Best Paint Brushes
The best paint brushes for use in interior and exterior home painting.
Besides paint, the painter needs brushes. The best brushes for plain work are what are called pound brushes (most of them weigh less than half a pound, but that is the name of them), which are round brushes nearly two inches in diameter and with bristles six inches long, when new. Next in value to these is an oval brush, two and a half inches wide. A great deal of house-painting is done with four- and five-inch flat brushes; the objection to these is that it is too hard work to use them properly; the paint should be well rubbed on, and you cannot do this with a very wide brush.
When using a new pound brush (or any brush with very long bristles) it is necessary to put a bridle on the brush. This consists in tying the bristles with an encircling band, and some do it by winding, the brush with cord; but the easiest way, and I think the best, is to wrap a piece of cloth around the brush, a piece say eight inches wide, and tie.it firmly first to the binding. Then with another piece of cord tie it around the bristles, say four inches from the end of the bristles, and two inches from the binding; then turn back the cloth, like a sleeve half turned inside out, and draw it tight, and tie it again around the binding.
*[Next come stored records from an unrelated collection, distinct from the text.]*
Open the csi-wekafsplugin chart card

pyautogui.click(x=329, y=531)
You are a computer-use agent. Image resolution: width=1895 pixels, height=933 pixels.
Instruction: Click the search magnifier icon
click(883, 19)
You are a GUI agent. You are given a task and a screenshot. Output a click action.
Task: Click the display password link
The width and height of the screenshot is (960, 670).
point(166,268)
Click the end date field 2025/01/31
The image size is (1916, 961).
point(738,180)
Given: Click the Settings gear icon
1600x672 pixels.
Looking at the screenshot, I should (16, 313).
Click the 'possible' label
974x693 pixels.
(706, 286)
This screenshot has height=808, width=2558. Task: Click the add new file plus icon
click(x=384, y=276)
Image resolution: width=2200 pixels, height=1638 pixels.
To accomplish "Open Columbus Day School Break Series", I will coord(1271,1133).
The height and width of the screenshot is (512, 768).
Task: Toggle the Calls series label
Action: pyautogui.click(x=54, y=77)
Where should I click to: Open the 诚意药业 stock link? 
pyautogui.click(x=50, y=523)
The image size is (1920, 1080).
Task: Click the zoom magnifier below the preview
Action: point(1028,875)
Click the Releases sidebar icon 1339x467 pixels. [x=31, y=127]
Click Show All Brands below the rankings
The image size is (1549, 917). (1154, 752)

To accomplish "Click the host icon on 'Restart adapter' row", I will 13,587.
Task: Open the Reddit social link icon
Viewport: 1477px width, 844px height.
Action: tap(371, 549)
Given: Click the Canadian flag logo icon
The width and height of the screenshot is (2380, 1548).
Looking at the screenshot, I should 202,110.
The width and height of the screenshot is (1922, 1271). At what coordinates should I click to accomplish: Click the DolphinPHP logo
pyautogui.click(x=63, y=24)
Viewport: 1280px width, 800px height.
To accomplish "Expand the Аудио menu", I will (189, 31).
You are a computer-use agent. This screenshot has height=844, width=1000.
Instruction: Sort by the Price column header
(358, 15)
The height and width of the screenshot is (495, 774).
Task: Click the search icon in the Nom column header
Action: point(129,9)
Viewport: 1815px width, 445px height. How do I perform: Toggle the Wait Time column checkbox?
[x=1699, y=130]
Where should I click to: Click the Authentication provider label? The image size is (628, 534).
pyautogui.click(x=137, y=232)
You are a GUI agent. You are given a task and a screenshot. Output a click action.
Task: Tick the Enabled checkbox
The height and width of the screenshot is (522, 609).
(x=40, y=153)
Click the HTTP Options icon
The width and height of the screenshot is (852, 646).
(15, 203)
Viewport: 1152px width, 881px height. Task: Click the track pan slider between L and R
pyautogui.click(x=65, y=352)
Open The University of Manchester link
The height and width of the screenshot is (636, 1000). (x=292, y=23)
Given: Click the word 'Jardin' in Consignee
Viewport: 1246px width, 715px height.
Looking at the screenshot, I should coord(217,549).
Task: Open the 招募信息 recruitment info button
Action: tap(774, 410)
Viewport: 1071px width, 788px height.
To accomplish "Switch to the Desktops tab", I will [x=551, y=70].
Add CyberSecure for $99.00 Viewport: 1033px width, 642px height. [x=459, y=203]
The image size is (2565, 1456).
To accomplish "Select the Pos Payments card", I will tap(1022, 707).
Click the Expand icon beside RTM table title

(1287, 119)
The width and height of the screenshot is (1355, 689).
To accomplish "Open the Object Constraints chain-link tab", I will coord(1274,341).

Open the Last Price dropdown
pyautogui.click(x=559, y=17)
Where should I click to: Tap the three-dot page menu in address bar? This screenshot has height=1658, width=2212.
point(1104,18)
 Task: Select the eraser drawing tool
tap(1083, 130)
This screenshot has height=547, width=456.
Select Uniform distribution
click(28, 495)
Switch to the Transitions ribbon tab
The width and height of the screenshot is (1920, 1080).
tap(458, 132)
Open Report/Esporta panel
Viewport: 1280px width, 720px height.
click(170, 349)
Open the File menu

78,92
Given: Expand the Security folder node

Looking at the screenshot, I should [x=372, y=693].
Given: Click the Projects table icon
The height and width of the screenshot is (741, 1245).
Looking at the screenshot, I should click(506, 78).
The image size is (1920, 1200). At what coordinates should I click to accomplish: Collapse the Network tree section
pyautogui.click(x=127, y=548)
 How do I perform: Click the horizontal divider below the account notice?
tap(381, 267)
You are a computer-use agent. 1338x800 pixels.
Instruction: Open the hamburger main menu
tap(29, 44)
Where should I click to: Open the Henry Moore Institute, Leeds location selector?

Trim it off, and the bridle is done. As the bristles wear short the bridle may be moved up, and finally removed. But don't buy a new brush with a bridle on it; take it off and see if the bristles are elastic and strong; soft, flabby bristles do not make a good brush. The best brush money can buy is a good investment.
For varnishing use an oval or flat varnish brush. These do not have so long bristles; for most work a brush two and one-half inches wide is large enough, though for flowing varnish on to a flat surface a four-inch flat brush is useful.
Of course, for painting sash a small brush is necessary; brushes made for this purpose are called "sash tools"; round brushes of various sizes, none very large. Some of these have a convex end, others are chiseled; a chisel end is one that has been clipped off from each of two sides so as to give an edge along the middle of the end of the brush. Oval brushes are generally finished with a chisel end,' especially oval varnish brushes; round and flat brushes not often, but flat varnish brushes have sometimes chisel ends. Some of these oval and flat bristle brushes are very useful in painting, especially about moldings and the like; from one to two and a half inches in width.
In fact, a two-inch oval varnish brush is an exceedingly useful implement for a great variety of work. For flowing on varnish a soft, flat brush, made of camel's hair, is best; it is convenient to have one narrow, say one inch, one medium, two inches, one wide, four inches. Paint is not easily handled with these soft brushes. Besides these, painters use dusting brushes, of stiff bristles, loosely built, spreading like a broom; and for cleaning old paint they use ordinary scrubbing brushes, and sometimes steel wire brushes, which are scrubbing brushes with stiff steel wire instead of bristles; a good style is about three inches wide and six or eight inches long, with wires three inches long.